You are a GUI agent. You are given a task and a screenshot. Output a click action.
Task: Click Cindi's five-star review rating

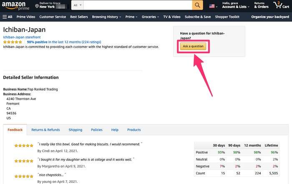coord(24,146)
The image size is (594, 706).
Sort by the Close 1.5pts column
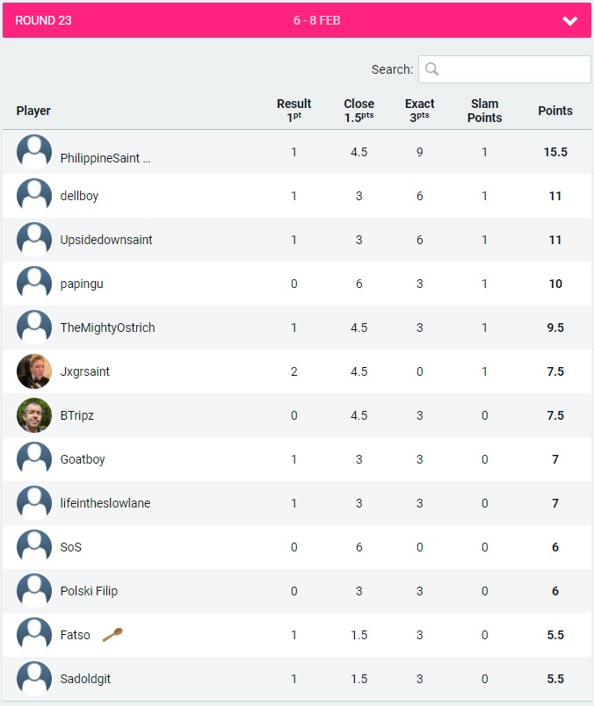click(359, 111)
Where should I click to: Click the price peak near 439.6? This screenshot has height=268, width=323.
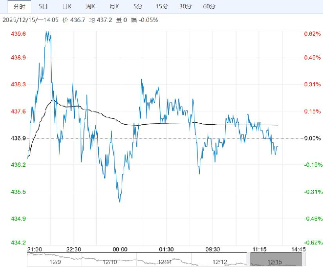pos(47,32)

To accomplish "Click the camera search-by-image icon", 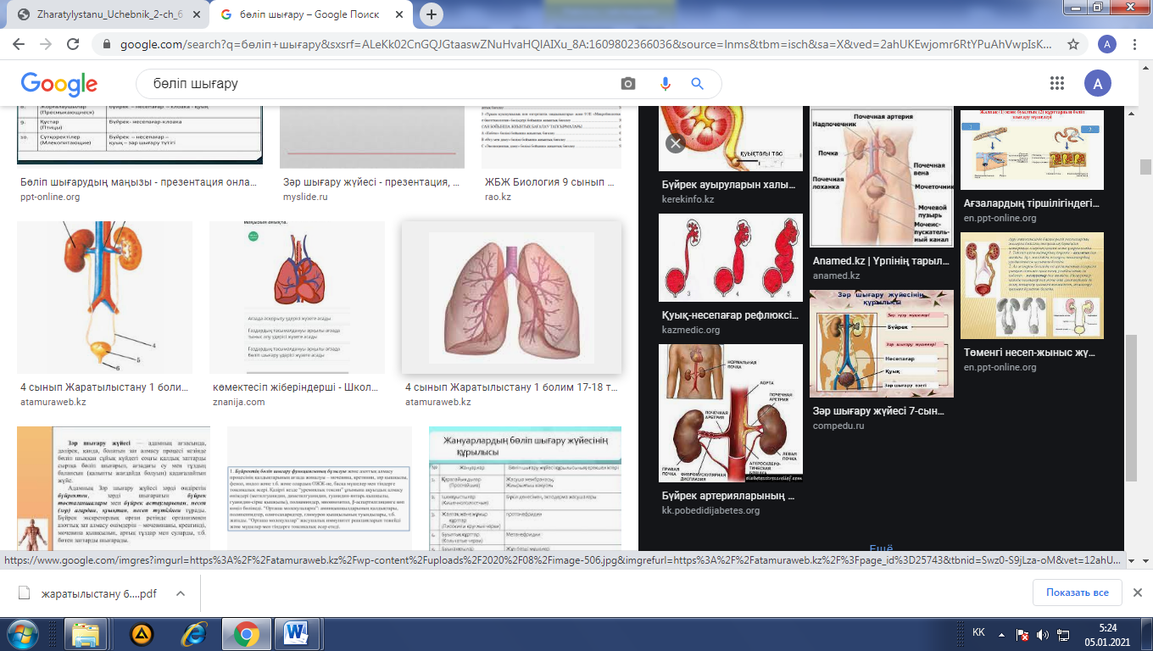I will pos(628,83).
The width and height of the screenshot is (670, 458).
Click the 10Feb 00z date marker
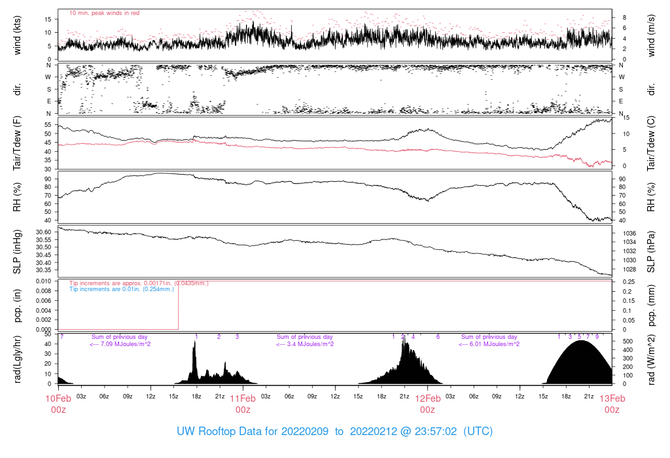click(x=58, y=404)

** What the task asks **
Your task is to reproduce exactly the lines from the one that holds "The width and" to the last line of the listing, and only those, omitting the pictures.

** Exercise answer **
The width and height of the screenshot is (670, 458).
Click the 10Feb 00z date marker
click(x=58, y=404)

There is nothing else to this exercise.